__Work required__: Set out every line of the listing below as a JSON list of strings, one string per line, and leave out any blank lines.

— START Dataset records —

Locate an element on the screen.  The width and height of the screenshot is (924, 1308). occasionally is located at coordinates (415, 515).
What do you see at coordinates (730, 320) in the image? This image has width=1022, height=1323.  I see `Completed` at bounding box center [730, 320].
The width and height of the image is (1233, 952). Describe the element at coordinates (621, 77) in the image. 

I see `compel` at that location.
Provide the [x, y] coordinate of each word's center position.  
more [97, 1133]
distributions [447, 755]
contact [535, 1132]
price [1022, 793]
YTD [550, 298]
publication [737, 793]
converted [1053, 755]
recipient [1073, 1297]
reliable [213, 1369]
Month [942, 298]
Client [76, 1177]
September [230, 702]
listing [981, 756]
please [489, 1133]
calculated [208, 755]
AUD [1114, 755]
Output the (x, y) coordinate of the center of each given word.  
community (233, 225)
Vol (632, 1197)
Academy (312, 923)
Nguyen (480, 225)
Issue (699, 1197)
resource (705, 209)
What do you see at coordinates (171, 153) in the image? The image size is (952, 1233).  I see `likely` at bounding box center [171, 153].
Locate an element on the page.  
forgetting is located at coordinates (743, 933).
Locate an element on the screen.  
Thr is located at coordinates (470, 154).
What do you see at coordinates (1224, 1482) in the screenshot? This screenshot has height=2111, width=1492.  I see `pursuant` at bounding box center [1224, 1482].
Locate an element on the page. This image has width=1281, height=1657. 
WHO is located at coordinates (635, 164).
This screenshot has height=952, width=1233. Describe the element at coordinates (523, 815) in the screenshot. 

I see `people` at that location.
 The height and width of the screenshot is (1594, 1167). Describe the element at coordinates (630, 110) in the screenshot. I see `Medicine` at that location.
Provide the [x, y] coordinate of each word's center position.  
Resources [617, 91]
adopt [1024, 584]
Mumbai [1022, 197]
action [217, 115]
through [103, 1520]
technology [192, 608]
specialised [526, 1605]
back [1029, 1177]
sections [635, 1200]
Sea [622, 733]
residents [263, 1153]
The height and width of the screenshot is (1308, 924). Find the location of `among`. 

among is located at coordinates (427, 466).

— END Dataset records —

__Response for this exercise__:
[
  "Locate an element on the screen.  The width and height of the screenshot is (924, 1308). occasionally is located at coordinates (415, 515).",
  "What do you see at coordinates (730, 320) in the image? This image has width=1022, height=1323.  I see `Completed` at bounding box center [730, 320].",
  "The width and height of the image is (1233, 952). Describe the element at coordinates (621, 77) in the image. ",
  "I see `compel` at that location.",
  "Provide the [x, y] coordinate of each word's center position.  ",
  "more [97, 1133]",
  "distributions [447, 755]",
  "contact [535, 1132]",
  "price [1022, 793]",
  "YTD [550, 298]",
  "publication [737, 793]",
  "converted [1053, 755]",
  "recipient [1073, 1297]",
  "reliable [213, 1369]",
  "Month [942, 298]",
  "Client [76, 1177]",
  "September [230, 702]",
  "listing [981, 756]",
  "please [489, 1133]",
  "calculated [208, 755]",
  "AUD [1114, 755]",
  "Output the (x, y) coordinate of the center of each given word.  ",
  "community (233, 225)",
  "Vol (632, 1197)",
  "Academy (312, 923)",
  "Nguyen (480, 225)",
  "Issue (699, 1197)",
  "resource (705, 209)",
  "What do you see at coordinates (171, 153) in the image? The image size is (952, 1233).  I see `likely` at bounding box center [171, 153].",
  "Locate an element on the page.  ",
  "forgetting is located at coordinates (743, 933).",
  "Locate an element on the screen.  ",
  "Thr is located at coordinates (470, 154).",
  "What do you see at coordinates (1224, 1482) in the screenshot? This screenshot has height=2111, width=1492.  I see `pursuant` at bounding box center [1224, 1482].",
  "Locate an element on the page. This image has width=1281, height=1657. ",
  "WHO is located at coordinates (635, 164).",
  "This screenshot has height=952, width=1233. Describe the element at coordinates (523, 815) in the screenshot. ",
  "I see `people` at that location.",
  " The height and width of the screenshot is (1594, 1167). Describe the element at coordinates (630, 110) in the screenshot. I see `Medicine` at that location.",
  "Provide the [x, y] coordinate of each word's center position.  ",
  "Resources [617, 91]",
  "adopt [1024, 584]",
  "Mumbai [1022, 197]",
  "action [217, 115]",
  "through [103, 1520]",
  "technology [192, 608]",
  "specialised [526, 1605]",
  "back [1029, 1177]",
  "sections [635, 1200]",
  "Sea [622, 733]",
  "residents [263, 1153]",
  "The height and width of the screenshot is (1308, 924). Find the location of `among`. ",
  "among is located at coordinates (427, 466)."
]